PROBLEM STATEMENT: Your answer must be an exact transcription of the data, with every picture omitted.

┌──

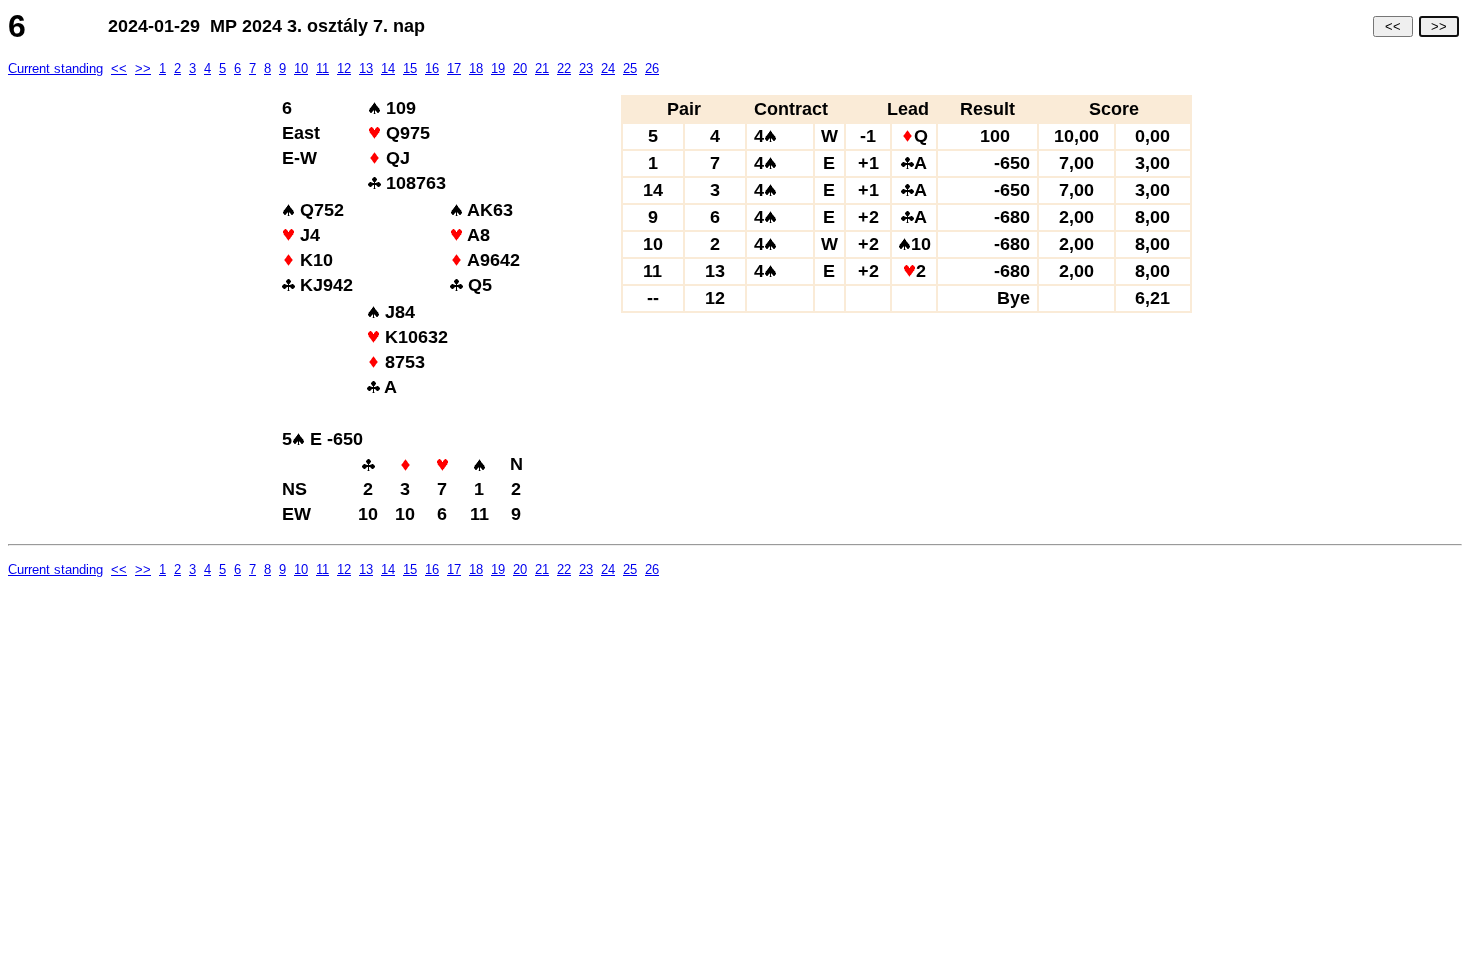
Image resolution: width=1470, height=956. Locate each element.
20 (520, 68)
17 (454, 68)
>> (1439, 26)
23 (586, 68)
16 (432, 68)
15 (410, 68)
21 (542, 68)
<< (1393, 26)
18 (476, 68)
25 (630, 68)
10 (301, 68)
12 (344, 68)
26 (652, 68)
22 (564, 68)
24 (608, 68)
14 (388, 68)
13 (366, 68)
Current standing (55, 68)
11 (322, 68)
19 (498, 68)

└──

ANSWER TO THIS EXERCISE:
Image resolution: width=1470, height=956. Locate each element.
20 (520, 68)
17 (454, 68)
>> (1439, 26)
23 (586, 68)
16 (432, 68)
15 (410, 68)
21 (542, 68)
<< (1393, 26)
18 (476, 68)
25 (630, 68)
10 (301, 68)
12 (344, 68)
26 (652, 68)
22 (564, 68)
24 (608, 68)
14 (388, 68)
13 (366, 68)
Current standing (55, 68)
11 (322, 68)
19 (498, 68)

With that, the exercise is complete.